This article is another contribution from NACC member Mark
Pereira. We appreciate Mark’s support and encourage other members
to contribute to the In Queue newsletter. We are open to any and
all topic ideas. ~ Editor)
When I started my call center career a few years ago, I was basically
tied down to a phone and tackling one call after another with two
breaks and a 30-minute lunch in which to catch my breath. This
went on from 8am to 4:30pm daily and it was fine initially, but as the
months went by, I started feeling down and reluctant to come in to
work. My goal for joining this call center was to help people and keep
learning, but morale among my colleagues was low and this impacted me
and my purpose.
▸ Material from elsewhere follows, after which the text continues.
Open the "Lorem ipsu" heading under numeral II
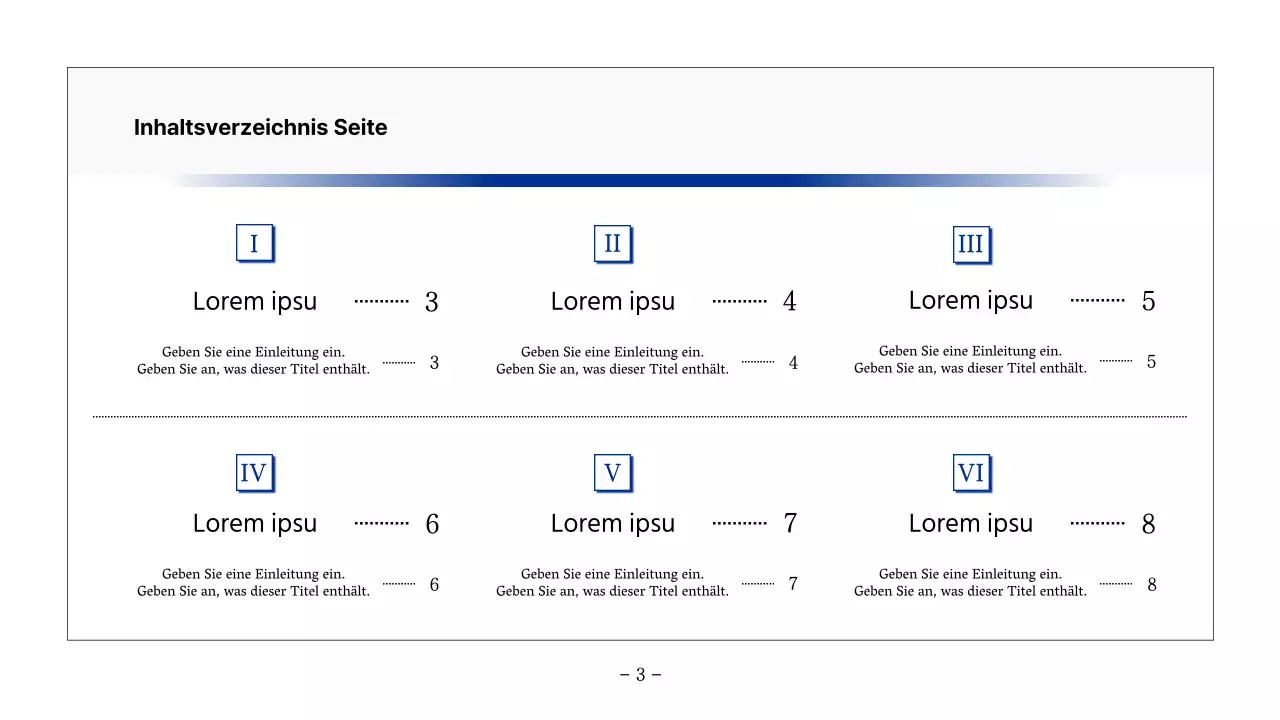This screenshot has width=1280, height=720. pos(613,301)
Instead of feeling like an asset to the call center and
enjoying what I did, I felt I was another gear or cog in the machine
that seemed to be wearing out.
The symptoms of low morale in the contact center often manifest
themselves in a number of ways, including but not limited to:
Long average hold
times and handle times
level agreements (SLA)
I have discovered in my career that some call centers take an approach
like, “I give employees a paycheck when they come to work. If
they choose to not do what they’re supposed to be doing or not come in,
I’ll bring in someone who wants to work.” That approach may work for a
little while but I have also learned that rather than keep looking for
new agents, it is more cost-effective to retain the agents you have
already trained and have on board. Some of the ideas we have come
up with to try to minimize agent turnover include the following:
Occasional thank you cards. A
small note or card of appreciation for their efforts or for coming in
on a day that they weren’t scheduled to, etc. We went to Michaels and
purchased small thank you cards which costs about $15.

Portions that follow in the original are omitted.